Work out how many lines in the data include the string "will"; reply with that number alone.

(Data to use Opens)

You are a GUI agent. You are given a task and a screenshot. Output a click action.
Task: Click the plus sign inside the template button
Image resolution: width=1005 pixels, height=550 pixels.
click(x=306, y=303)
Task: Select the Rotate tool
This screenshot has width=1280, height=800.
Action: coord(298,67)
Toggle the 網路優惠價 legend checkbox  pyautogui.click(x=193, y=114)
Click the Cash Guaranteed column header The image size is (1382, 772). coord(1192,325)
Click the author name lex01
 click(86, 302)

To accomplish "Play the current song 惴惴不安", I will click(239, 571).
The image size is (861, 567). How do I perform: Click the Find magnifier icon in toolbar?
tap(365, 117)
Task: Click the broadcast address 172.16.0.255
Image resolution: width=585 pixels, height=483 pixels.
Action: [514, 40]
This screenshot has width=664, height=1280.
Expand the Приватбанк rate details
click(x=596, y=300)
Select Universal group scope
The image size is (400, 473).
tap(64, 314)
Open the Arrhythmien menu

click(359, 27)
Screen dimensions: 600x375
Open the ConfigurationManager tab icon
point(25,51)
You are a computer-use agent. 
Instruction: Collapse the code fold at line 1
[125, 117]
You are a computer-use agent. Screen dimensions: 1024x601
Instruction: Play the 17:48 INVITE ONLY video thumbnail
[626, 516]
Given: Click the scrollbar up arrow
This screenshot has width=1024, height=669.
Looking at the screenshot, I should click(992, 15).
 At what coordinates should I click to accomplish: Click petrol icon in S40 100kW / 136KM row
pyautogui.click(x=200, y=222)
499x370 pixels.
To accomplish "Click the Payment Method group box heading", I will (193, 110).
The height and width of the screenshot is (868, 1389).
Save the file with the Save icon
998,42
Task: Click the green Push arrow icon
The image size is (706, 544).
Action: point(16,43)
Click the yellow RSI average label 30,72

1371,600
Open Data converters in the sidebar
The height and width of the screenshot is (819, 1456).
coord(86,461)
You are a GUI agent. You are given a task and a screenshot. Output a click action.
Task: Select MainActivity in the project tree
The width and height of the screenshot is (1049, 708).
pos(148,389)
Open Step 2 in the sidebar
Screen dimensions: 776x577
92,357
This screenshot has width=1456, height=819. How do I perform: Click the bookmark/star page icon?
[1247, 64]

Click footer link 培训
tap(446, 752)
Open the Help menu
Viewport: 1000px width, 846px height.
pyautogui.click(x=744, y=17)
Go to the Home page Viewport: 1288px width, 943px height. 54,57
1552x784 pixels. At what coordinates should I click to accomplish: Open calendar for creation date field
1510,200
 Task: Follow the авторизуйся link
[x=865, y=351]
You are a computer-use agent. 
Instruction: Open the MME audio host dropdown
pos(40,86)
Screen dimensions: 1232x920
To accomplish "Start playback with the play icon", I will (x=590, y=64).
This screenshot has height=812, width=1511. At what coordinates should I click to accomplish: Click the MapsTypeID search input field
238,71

(Data to use Closes)

§ **Problem solution**: 3